- _Texto de origem_
——————
A avaliação do ministro Freitas tem relação com as ameaças de paralisação feitas por alguns “ditos líderes”, como critica o ministro reservadamente. A possibilidade de uma greve nacional, como em 2018, não preocupa o governo. Mas também não é completamente descartada.

Um dos motivos de insatisfação de parte das lideranças, que as leva a criticar o governo — e Tarcísio a romper com elas —, é o projeto conhecido como "BR do Mar", que incentiva a navegação de cabotagem e pode reduzir a demanda por transporte terrestre. Há uma semana, o caminhoneiro Wallace Landim, que é conhecido como Chorão e foi um dos principais articuladores da greve de maio de 2018, disse que o presidente Jair Bolsonaro – eleito naquele mesmo ano com apoio ostensivo dos transportadores – "traiu" a categoria.

Ameaças de greve dos caminhoneiros são constantemente analisadas pelo governo federal desde 2018. O Sistema Brasileiro de Inteligência (Sisbin) – que reúne informações de 42 órgãos federais de diferentes ministérios – vem monitorando a "temperatura" da categoria. Entre os que acompanham de perto a questão estão a Polícia Rodoviária Federal e o Gabinete de Segurança Institucional (GSI).

Dentro do Ministério da Infraestrutura, os órgãos integrantes do Sisbin que monitoram as demandas da categoria são o Departamento Nacional de Infraestrutura de Transportes (Dnit), a Agência Nacional de Transportes Terrestres (ANTT) e a própria secretaria-executiva da pasta. O que chama a atenção, contudo, é o interesse pessoal do ministro em acompanhar o clima entre os autônomos.

Duas semanas atrás, o ministro Freitas tirou o sábado e o domingo para conversar com caminhoneiros pelo WhatsApp, por telefonemas e mensagens de texto e áudio, de forma privada e em grupos. Entre um diálogo e outro, o ministro reconheceu que daria mais atenção à Confederação Nacional dos Transportadores Autônomos (CNTA), reconhecendo sua “representação orgânica”, e a líderes em quem passou a ter maior confiança. Dessas conversas e outras anteriores, sentiu não haver clima propício à paralisação. Mas mantém o alerta.
——————
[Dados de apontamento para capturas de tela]
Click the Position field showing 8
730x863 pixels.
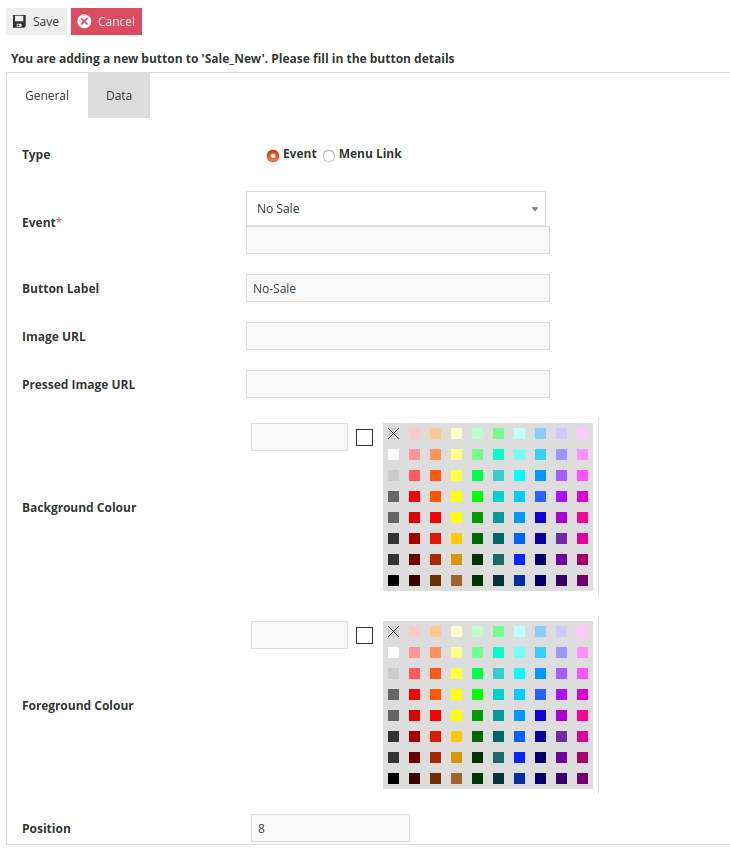pyautogui.click(x=330, y=828)
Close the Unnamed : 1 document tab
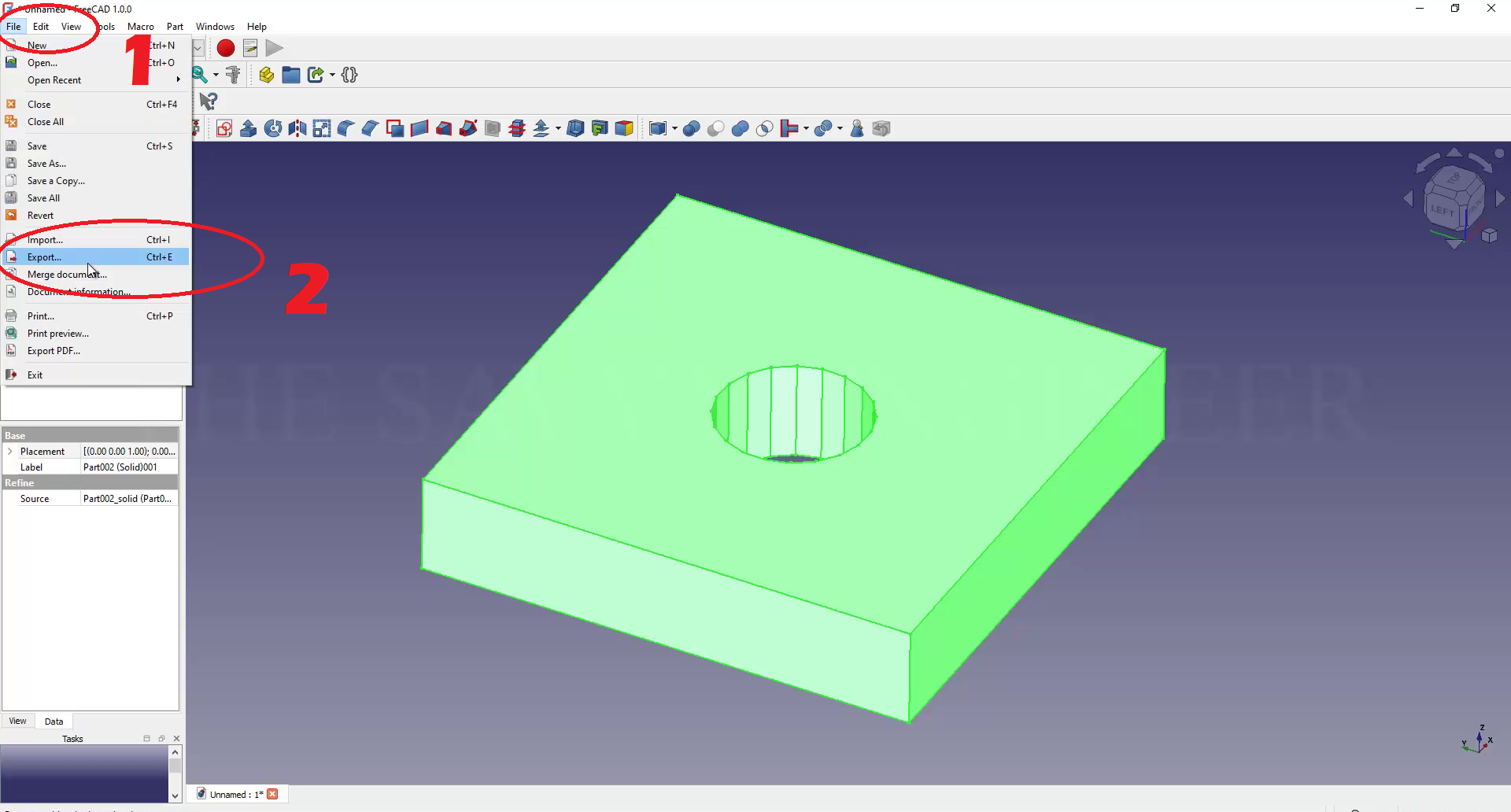1511x812 pixels. pos(273,794)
——————
Segundo o texto sobre os caminhoneiros, de quantos órgãos federais o Sisbin reúne informações? Responda com base somente no texto.

- _Resultado_
De 42 órgãos federais de diferentes ministérios.